As peças de Mario Pontes têm a estrutura do conto dito tradicional, com começo, meio e fim, embora aqui e ali utilize o flashback, como em “Felismende, ourives”, “O rapto de Sabina” e, sobretudo, em “Sancho e a Rainha”. A narrações minuciosas se sucedem diálogos alongados. As descrições não chegam a enfadar o leitor e até engalanam a prosa: “um poste de ferro, fundido e floreado”; “um sujeito muito magro, levemente recurvo”; “rosto estreito como um machado, terminando em um nariz fino, uma lâmina” (“Não olhe para trás”).

São raros os contos de flagrante; quase todos têm suas tramas desdobradas ao longo de meses e anos, com o surgimento e o desaparecimento de personagens. Num deles, Lucas caminha por longas horas, para se afastar da cidade onde vive; à noite chega “a um pequeno povoado”; no dia seguinte alcança uma cidade maior; passa-se uma semana; “ao cabo de seis meses” decide retomar a estrada...

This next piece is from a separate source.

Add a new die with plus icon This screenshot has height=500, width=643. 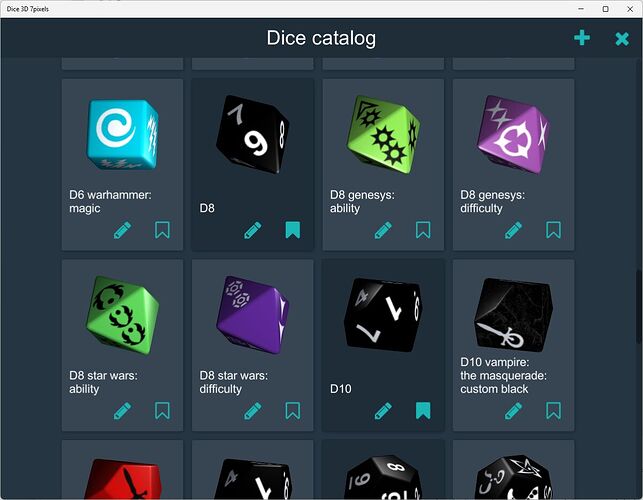pyautogui.click(x=582, y=38)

Mario Pontes é escritor vocacionado para a novela e o romance. Entretanto, isto não menospreza as suas composições, que não podem ser vistas como rascunhos de obras de maior envergadura. A sua vocação é a de criador de personagens ricos e enredos substanciosos, de manipulador de tempos e espaços amplificados e de apóstolo de um realismo exótico.

Fonte:
MACIEL, Nilto. Contistas do Ceará: D’A Quinzena ao Caos Portátil. Fortaleza/CE: Imprece, 2008.